William Gibson, "All Tomorrow's Parties" -- picked it up for 50c at a used book sale. Really hope it starts coming together with all these disparate plot threads.
That's a really tough one to start with if you haven't read Virtual Light and Idoru.
I haven't. But I'll see it through to the end. There are only about five books I put down and never bothered to finish... and that's in something like 25 years of reading books that weren't "kids books".

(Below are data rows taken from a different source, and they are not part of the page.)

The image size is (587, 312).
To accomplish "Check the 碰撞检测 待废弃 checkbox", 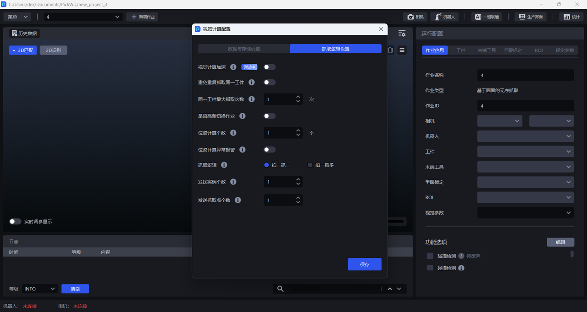I will coord(430,256).
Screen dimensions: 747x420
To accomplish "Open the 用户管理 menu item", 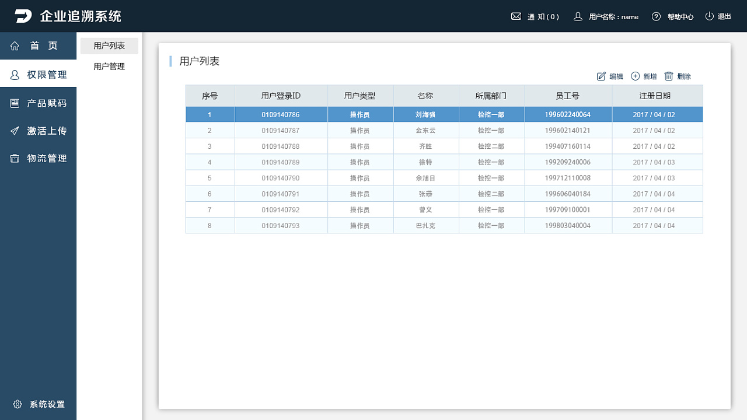I will [x=109, y=66].
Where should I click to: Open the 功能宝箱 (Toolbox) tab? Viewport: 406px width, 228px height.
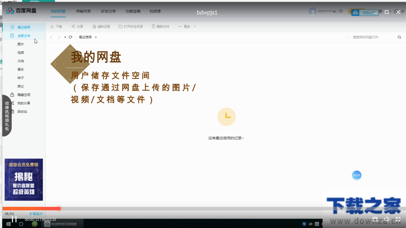pyautogui.click(x=133, y=11)
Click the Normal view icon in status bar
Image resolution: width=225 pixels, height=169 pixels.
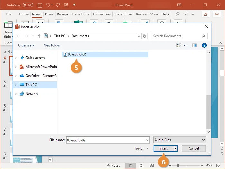(131, 165)
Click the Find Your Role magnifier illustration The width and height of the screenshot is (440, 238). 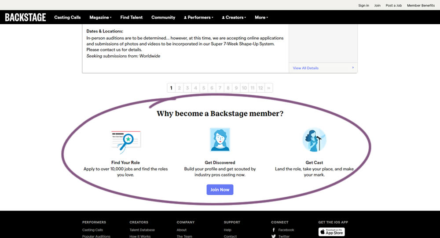point(126,141)
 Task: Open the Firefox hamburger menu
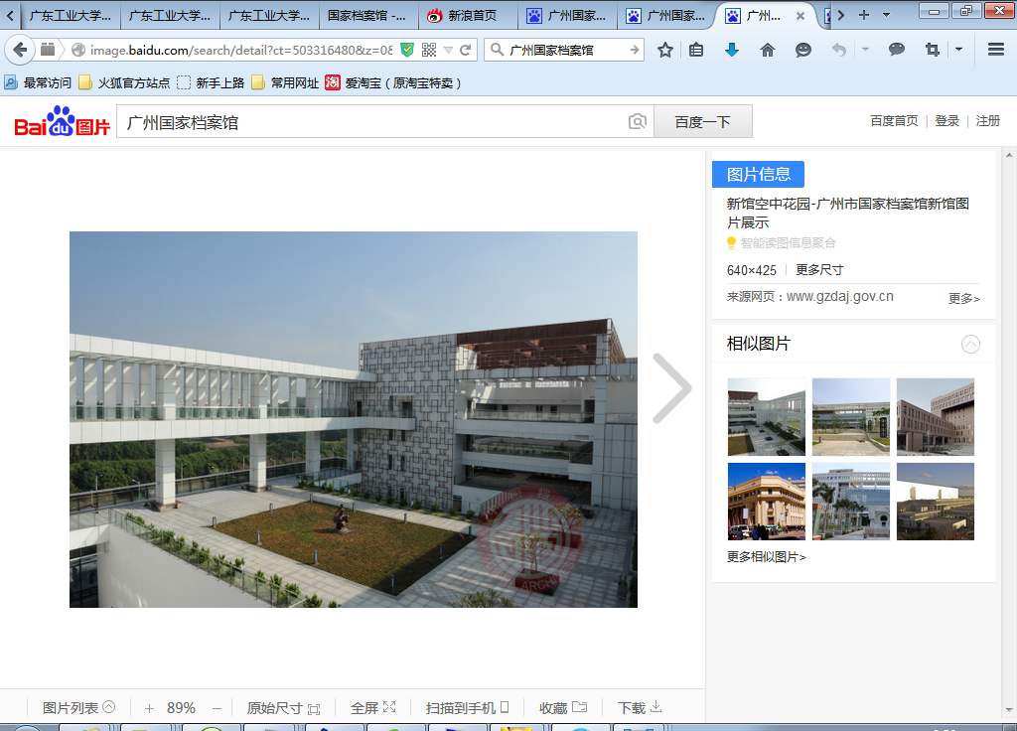coord(996,50)
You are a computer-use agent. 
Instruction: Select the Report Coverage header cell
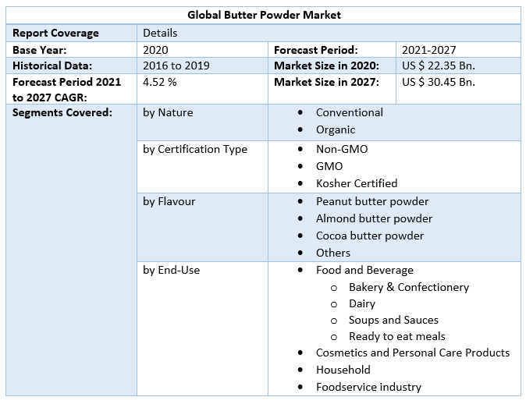click(x=56, y=33)
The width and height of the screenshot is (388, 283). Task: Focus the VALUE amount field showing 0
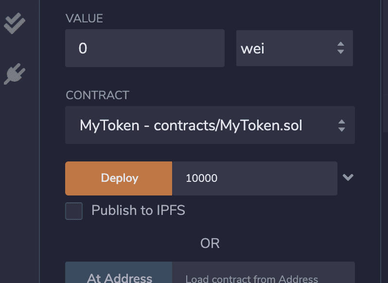pos(144,48)
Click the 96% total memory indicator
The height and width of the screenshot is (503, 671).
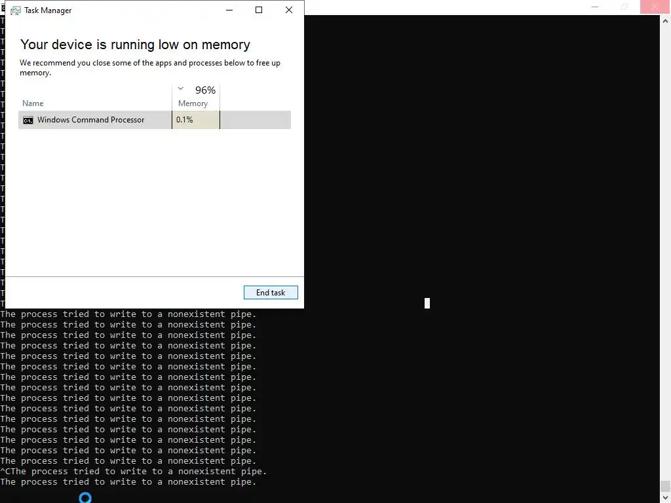pyautogui.click(x=205, y=90)
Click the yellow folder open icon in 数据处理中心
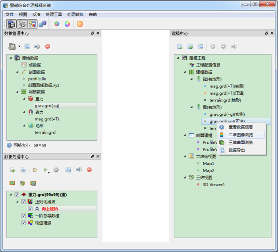 (35, 170)
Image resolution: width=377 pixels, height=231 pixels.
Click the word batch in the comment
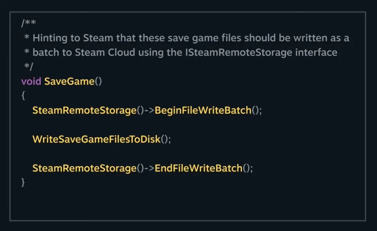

The thing with All Tomorrow's Parties is that half of the characters are from Virtual Light and have ties to that book's plot, and the other half are from Idoro and have ties to that book's plot, and the language, ideas, and other milieu in the world that encompasses all three books and there are only a very small amount of new characters, i.e. the kid who likes wristwatches and he has his own storyline that bridges the plots and disparate storylines from the previous books. Gibson's long works always have four or five (or more) storylines at the beginning, and as the characters reach one another and the storylines combine he sets up the last chapter or two where all of the characters are involved at the same time in doing the same thing with a shared POV.
I dunno what the "kid's books" crack was about, but whatever. I don't want someone to dislike Gibson, a writer I've loved since the first time I read Neuromancer in 1988 or so, because they miss all the nuance by reading the last book in a trilogy first. But hey, what do I know, I'll temper my recommendations from now on.